Per eMarketer, 'digital' media (mobile, display, social, email, search) today represents a bigger chunk of the overall marketing pie, approximately 38.4% versus TV, which comes in at 35.8%. That gap is anticipated to widen over the next three years with digital growing by a 10 point margin. The key difference between the technology decision-making factors a marketer uses today versus tomorrow lies at the intersection of three interconnected ripple effects of Advanced TV.
Today’s demand-side and buy-side platforms aren’t set-up to easily or effectively parse this many sources or this volume of data at the speed needed to help advertisers make quick or automated decisions on their overall video budgets.
Though data silos, and their hopeful destruction, have been talked about for years, they nonetheless seem to be as indestructible as cockroaches.
As Advanced TV buying becomes more mainstream, more and more data types will become available and relevant for targeting, segmentation, and other insight-recognition tasks. To be as accurate as possible in determining the outcomes for such a large percentage of the overall budget, marketers should ensure that their planning and buying solution for Advanced TV is ready for these challenges.

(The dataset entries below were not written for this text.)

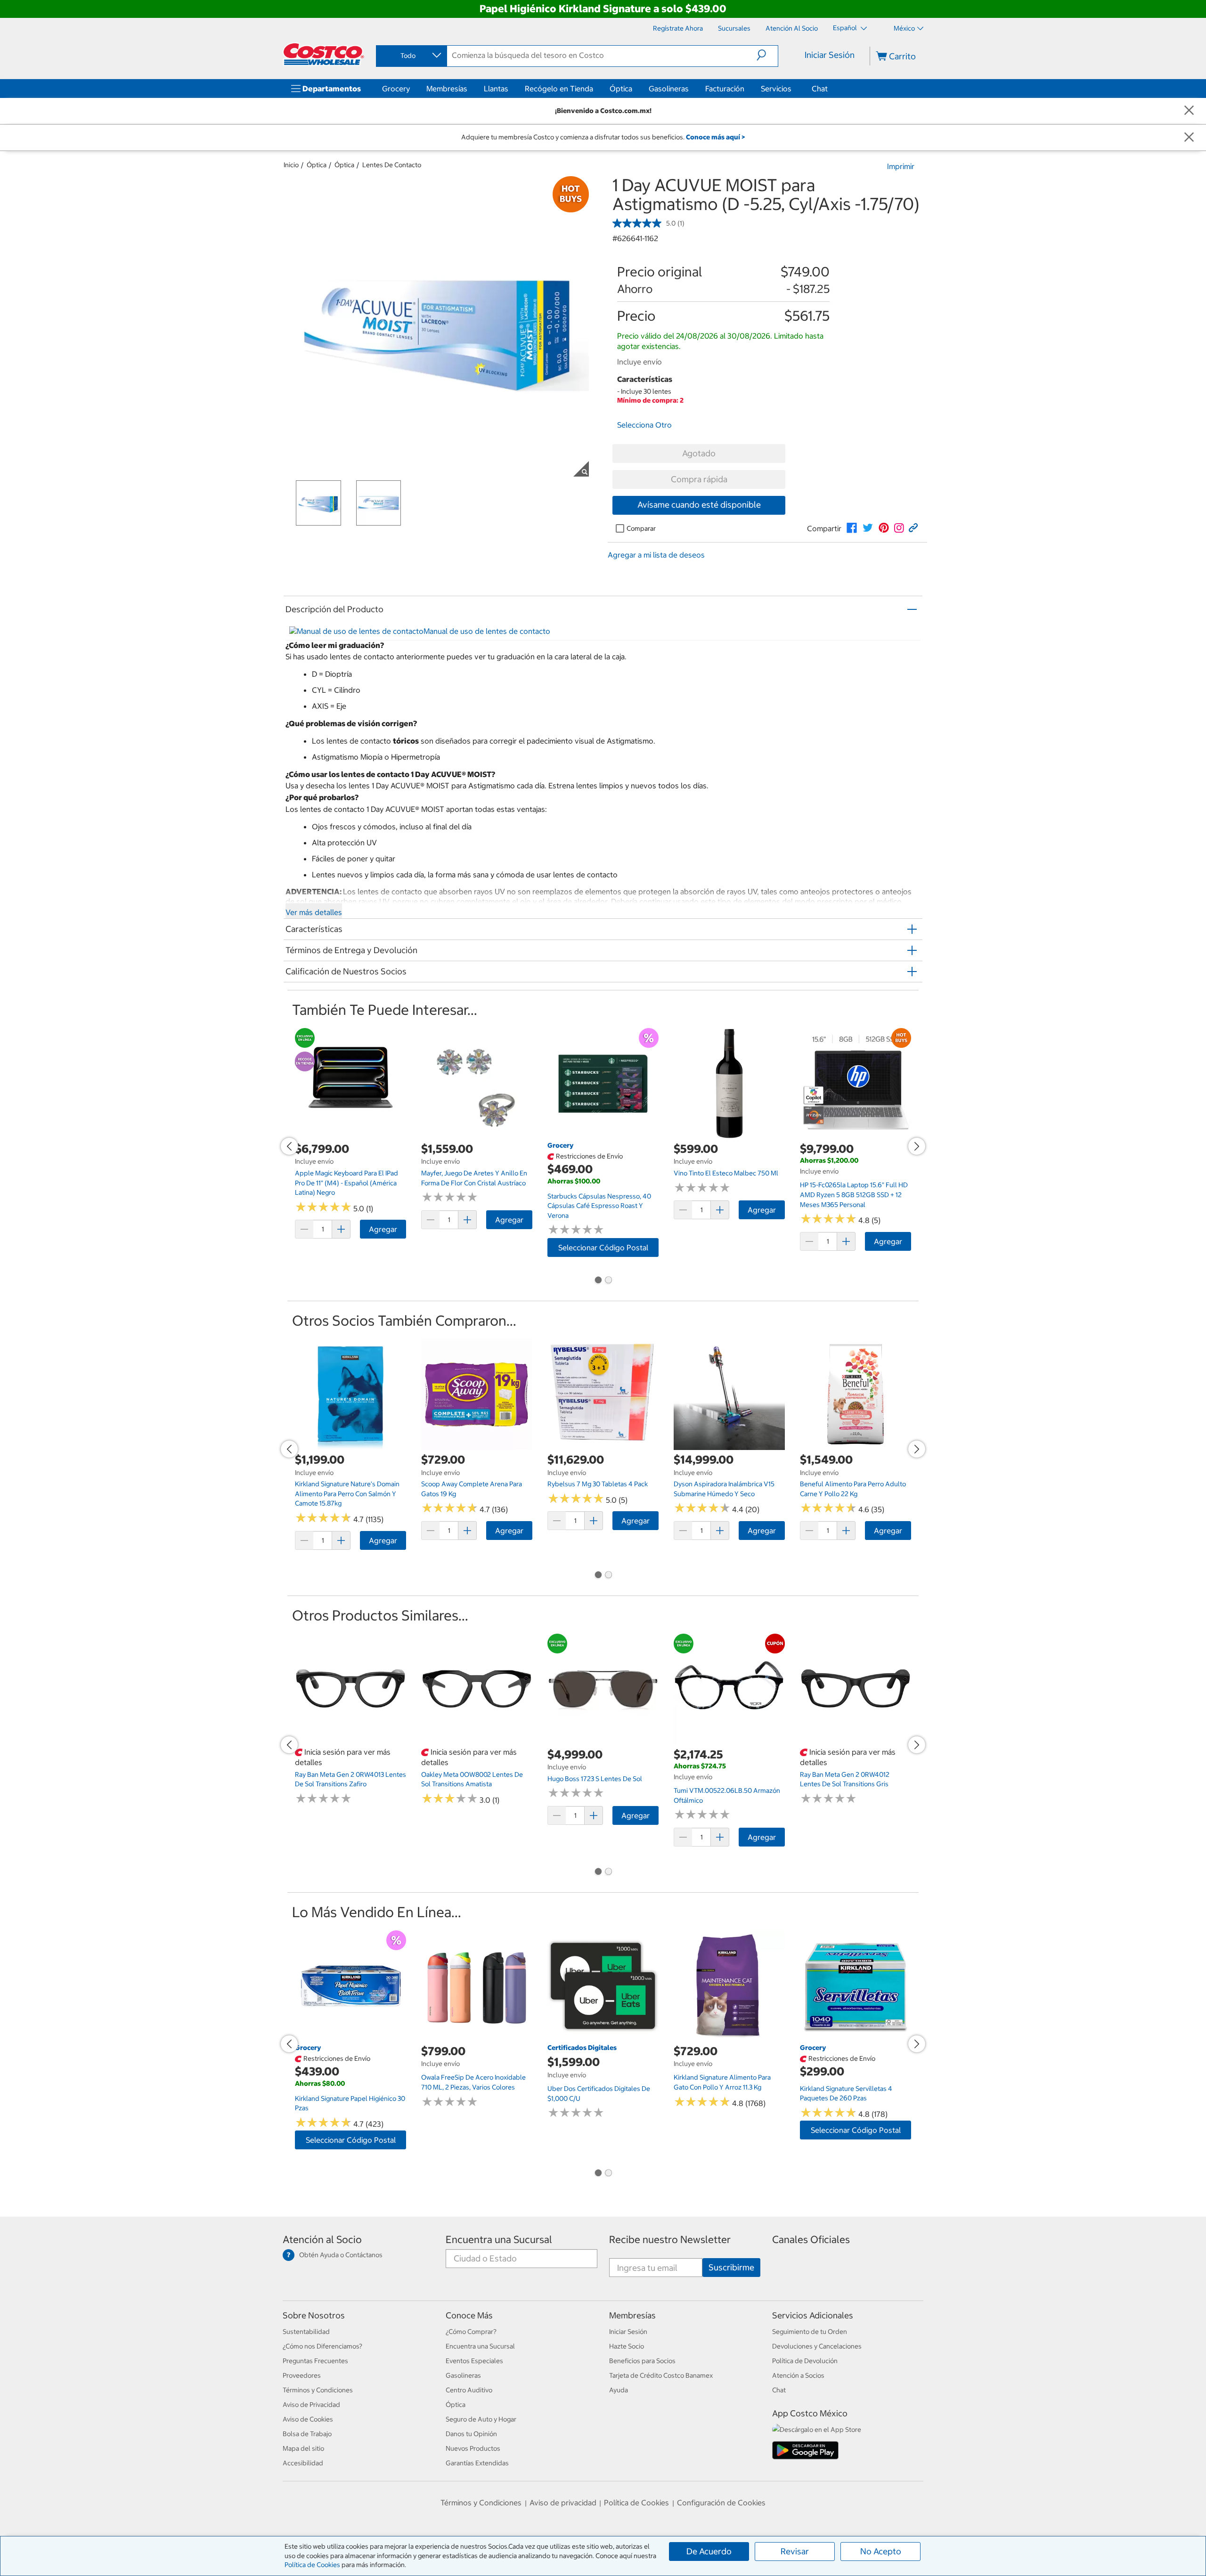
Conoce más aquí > (715, 137)
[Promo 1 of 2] (598, 1281)
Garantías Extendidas (477, 2463)
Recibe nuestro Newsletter (670, 2239)
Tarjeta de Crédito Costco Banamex (661, 2375)
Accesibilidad (303, 2463)
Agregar (383, 1229)
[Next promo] (917, 1146)
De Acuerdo (709, 2551)
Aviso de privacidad (563, 2502)
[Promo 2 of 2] (608, 1281)
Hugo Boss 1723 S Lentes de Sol (594, 1778)
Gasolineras (669, 88)
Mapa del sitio (303, 2448)
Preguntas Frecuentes (315, 2361)
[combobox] (410, 55)
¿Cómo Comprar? (471, 2331)
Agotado (699, 453)
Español (845, 28)
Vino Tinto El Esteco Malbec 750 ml (726, 1173)
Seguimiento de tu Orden (809, 2331)
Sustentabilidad (306, 2331)
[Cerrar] (1189, 111)
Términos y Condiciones (318, 2390)
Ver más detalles (313, 912)
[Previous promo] (289, 1146)
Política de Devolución (805, 2361)
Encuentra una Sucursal (499, 2239)
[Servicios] (793, 88)
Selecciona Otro (644, 424)
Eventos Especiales (474, 2361)
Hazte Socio (626, 2346)
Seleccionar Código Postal (603, 1247)
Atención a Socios (798, 2375)
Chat (820, 88)
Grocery (396, 88)
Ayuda (618, 2390)
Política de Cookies (312, 2564)
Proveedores (302, 2375)
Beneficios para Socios (642, 2361)
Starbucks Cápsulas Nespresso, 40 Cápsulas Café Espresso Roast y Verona (599, 1206)
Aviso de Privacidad (311, 2404)
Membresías (446, 88)
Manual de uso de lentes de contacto (487, 631)
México (904, 28)
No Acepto (880, 2551)
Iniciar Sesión (830, 54)
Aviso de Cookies (308, 2419)
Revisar (795, 2551)
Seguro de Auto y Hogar (481, 2419)
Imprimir (900, 166)
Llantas (496, 88)
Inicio (291, 165)
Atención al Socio (322, 2239)
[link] (851, 528)
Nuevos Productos (473, 2448)
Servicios (776, 88)
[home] (324, 54)
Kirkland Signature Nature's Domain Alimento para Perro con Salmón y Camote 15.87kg (347, 1493)
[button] (767, 55)
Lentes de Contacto (391, 165)
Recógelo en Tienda (559, 88)
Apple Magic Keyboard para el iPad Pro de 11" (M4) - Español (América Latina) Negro (346, 1183)
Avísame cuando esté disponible (699, 504)
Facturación (724, 88)
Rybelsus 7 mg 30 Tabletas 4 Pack (597, 1484)
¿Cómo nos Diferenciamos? (322, 2346)
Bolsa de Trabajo (307, 2434)
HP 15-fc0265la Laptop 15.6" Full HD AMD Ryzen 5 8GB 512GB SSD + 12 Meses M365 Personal (854, 1194)
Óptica (621, 88)
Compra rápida (699, 479)
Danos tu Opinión (471, 2434)
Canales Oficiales (811, 2239)
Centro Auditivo (469, 2390)
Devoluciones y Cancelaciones (817, 2346)
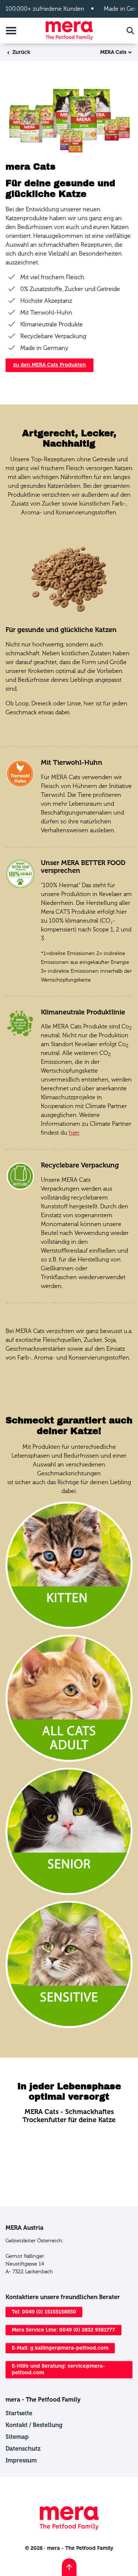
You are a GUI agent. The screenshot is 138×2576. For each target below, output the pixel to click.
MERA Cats (113, 52)
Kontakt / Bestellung (34, 2425)
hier (74, 1132)
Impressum (21, 2460)
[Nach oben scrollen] (69, 2567)
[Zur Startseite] (69, 30)
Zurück (20, 52)
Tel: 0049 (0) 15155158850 (44, 2312)
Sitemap (17, 2436)
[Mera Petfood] (69, 2528)
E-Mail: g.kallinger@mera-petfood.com (60, 2348)
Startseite (19, 2413)
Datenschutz (23, 2448)
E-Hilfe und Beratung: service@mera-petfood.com (58, 2369)
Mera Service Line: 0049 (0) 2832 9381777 (63, 2330)
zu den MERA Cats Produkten (49, 365)
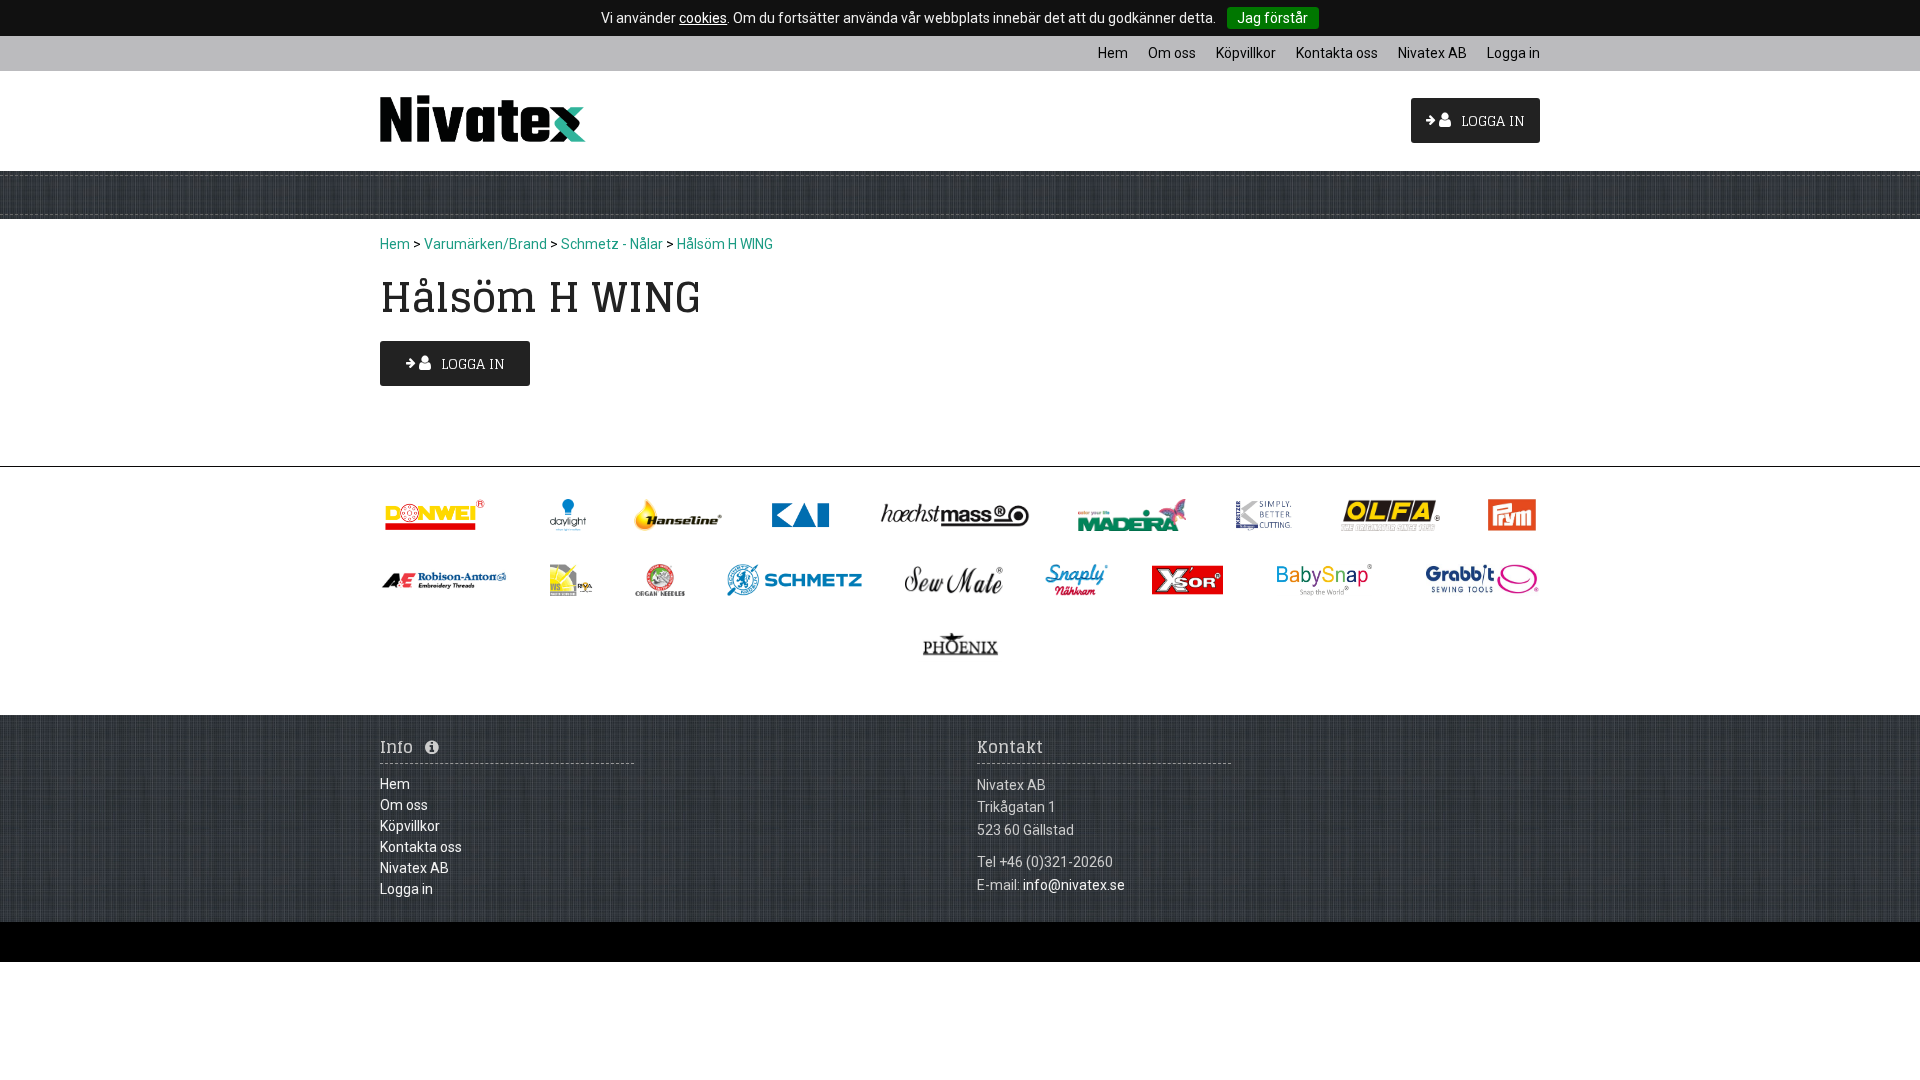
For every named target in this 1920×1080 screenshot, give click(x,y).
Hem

Short of an embedded artificial intelligence analyser to guide in execution, common capabilities should include:
– Safely sharing sensitive customer information
– Quickly adding new data sets
– Having the flexibility to mix and match these assets
These capabilities give marketers the ability to view the predicted outcomes of using various data sources and/or types, and better anticipate the overall effect on their planning decisions. Systems that can’t meet these needs seem to take forever to onboard new data or require 24 hours to run queries simply are not sophisticated enough to handle Advanced TV.
The beautiful thing about Advanced TV is that, as long as video content exists around which one can place advertising, then that media can be bought – in a single transaction – across spot, national, OTT, remnant, upfronts, scatter, and digital. It is all consolidated into a single 'total video' market.
Jay Prasad, CSO, Videoamp
As of today, content owners haven’t completely wrapped their heads around this concept. But as each day passes, the market moves closer. According to eMarketer, in 2016 the media purchased via the data-driven TV market was about USD$3bn (£2.24bn), or roughly 4% of the total spend on TV in the US. However, in just three years, that number is expected to skyrocket 1,250% to represent about 50% of the market in 2020; and that is a conservative estimate.
These numbers change dramatically when you look at how much of the market is heavily influenced by programmatic data analysis. While accessing the total video market to directly purchase inventory is not yet available, any decent Advanced TV platform should be able to aid in optimally matching ad space (bought via upfronts and other laggard areas) to easily buy video across all sales channels, direct, private marketplace, and open auction.
Precision targeting, frequency monitoring, learned optimisation patterns, and fraud-free viewability are some of the key components that make it easy to piece together an optimal media path – moving fluidly with the customer journey across TV, OTT, digital devices, and then back to TV, before purchase.
Of course, such a platform should also give content owners visibility into the content and experiences in which marketers and consumers are truly interested. It must deliver real value by matching highly sought-after audiences with the marketing content that will be of interest to them.
For now, marketing organisations will be cautious in selecting technology partners and platforms. More due diligence and more scrutiny will take place more often. Given the budget and impact at stake, a technology solution for marketers to take full advantage of the Advanced TV revolution shouldn’t be selected with any less discretion.